### [EXERCISE DESCRIPTION]
Check each line of the data, and copy those where "computer" appears.

Data records
------------------------------------------------------------------------

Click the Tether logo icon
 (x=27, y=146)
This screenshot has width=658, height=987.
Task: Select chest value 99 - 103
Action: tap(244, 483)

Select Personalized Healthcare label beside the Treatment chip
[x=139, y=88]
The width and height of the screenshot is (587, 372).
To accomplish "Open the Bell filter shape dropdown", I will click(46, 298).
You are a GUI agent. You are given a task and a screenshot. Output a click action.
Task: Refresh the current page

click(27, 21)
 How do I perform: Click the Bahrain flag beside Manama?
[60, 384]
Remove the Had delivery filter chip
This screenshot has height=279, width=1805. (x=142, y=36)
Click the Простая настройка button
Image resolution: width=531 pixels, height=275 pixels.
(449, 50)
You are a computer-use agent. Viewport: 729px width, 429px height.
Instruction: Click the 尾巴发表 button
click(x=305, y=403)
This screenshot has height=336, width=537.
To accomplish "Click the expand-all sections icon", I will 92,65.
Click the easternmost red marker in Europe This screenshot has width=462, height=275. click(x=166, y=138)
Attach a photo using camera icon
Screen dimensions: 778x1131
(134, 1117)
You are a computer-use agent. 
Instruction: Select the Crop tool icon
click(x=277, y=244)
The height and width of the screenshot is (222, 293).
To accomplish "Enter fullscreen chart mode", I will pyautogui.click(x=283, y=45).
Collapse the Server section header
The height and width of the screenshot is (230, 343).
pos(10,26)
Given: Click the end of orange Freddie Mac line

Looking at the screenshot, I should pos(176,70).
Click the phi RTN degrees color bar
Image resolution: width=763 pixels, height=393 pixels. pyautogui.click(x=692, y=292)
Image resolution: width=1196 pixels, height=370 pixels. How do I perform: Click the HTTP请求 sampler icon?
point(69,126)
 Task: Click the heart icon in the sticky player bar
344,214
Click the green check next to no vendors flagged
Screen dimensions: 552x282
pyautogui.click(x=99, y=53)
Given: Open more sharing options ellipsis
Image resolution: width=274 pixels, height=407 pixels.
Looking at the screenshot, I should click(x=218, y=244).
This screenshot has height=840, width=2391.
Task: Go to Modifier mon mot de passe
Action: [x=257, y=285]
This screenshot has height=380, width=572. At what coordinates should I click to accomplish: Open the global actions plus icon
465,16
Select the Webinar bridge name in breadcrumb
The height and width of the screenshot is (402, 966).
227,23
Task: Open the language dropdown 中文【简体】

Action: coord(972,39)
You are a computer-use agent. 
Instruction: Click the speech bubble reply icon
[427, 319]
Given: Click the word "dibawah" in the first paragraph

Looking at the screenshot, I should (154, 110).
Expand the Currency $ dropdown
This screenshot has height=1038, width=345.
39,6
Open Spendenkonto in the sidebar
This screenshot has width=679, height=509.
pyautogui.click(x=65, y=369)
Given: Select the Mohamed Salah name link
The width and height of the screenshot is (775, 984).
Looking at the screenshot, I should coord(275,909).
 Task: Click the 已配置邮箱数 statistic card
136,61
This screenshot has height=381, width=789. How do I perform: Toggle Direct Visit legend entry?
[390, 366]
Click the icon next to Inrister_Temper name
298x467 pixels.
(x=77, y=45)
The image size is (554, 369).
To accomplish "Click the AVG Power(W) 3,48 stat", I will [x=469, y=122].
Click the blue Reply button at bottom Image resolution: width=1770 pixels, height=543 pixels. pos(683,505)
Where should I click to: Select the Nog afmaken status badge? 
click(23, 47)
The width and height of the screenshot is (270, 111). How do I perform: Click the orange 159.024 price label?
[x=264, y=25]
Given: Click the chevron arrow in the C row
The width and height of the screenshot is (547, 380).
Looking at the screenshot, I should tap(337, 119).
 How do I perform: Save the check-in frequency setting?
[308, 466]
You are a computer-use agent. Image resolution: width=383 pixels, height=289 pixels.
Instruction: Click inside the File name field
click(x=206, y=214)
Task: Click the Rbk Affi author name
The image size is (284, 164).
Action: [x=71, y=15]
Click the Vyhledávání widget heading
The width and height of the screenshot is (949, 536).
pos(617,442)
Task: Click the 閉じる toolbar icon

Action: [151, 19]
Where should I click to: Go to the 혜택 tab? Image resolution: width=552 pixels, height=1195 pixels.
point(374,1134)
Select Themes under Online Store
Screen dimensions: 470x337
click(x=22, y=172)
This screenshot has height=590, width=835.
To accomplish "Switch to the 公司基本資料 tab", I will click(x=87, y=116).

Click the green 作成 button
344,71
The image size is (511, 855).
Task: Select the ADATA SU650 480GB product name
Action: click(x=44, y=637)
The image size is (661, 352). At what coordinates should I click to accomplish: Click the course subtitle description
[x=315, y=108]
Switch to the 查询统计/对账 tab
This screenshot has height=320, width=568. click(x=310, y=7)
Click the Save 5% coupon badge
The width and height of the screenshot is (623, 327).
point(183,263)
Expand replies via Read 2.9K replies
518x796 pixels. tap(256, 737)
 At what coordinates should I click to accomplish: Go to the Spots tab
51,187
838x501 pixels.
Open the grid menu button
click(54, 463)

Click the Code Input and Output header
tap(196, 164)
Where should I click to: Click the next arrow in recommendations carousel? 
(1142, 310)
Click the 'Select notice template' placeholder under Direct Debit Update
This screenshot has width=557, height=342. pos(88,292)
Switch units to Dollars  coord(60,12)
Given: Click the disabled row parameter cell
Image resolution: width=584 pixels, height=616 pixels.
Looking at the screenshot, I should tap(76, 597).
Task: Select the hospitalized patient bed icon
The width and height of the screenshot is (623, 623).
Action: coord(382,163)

------------------------------------------------------------------------

### [EXERCISE ANSWER]
You are a computer-use agent. Viewport: 729px width, 429px height.
You are a computer-use agent. 
You are a computer-use agent. 
You are a computer-use agent. Image resolution: width=383 pixels, height=289 pixels.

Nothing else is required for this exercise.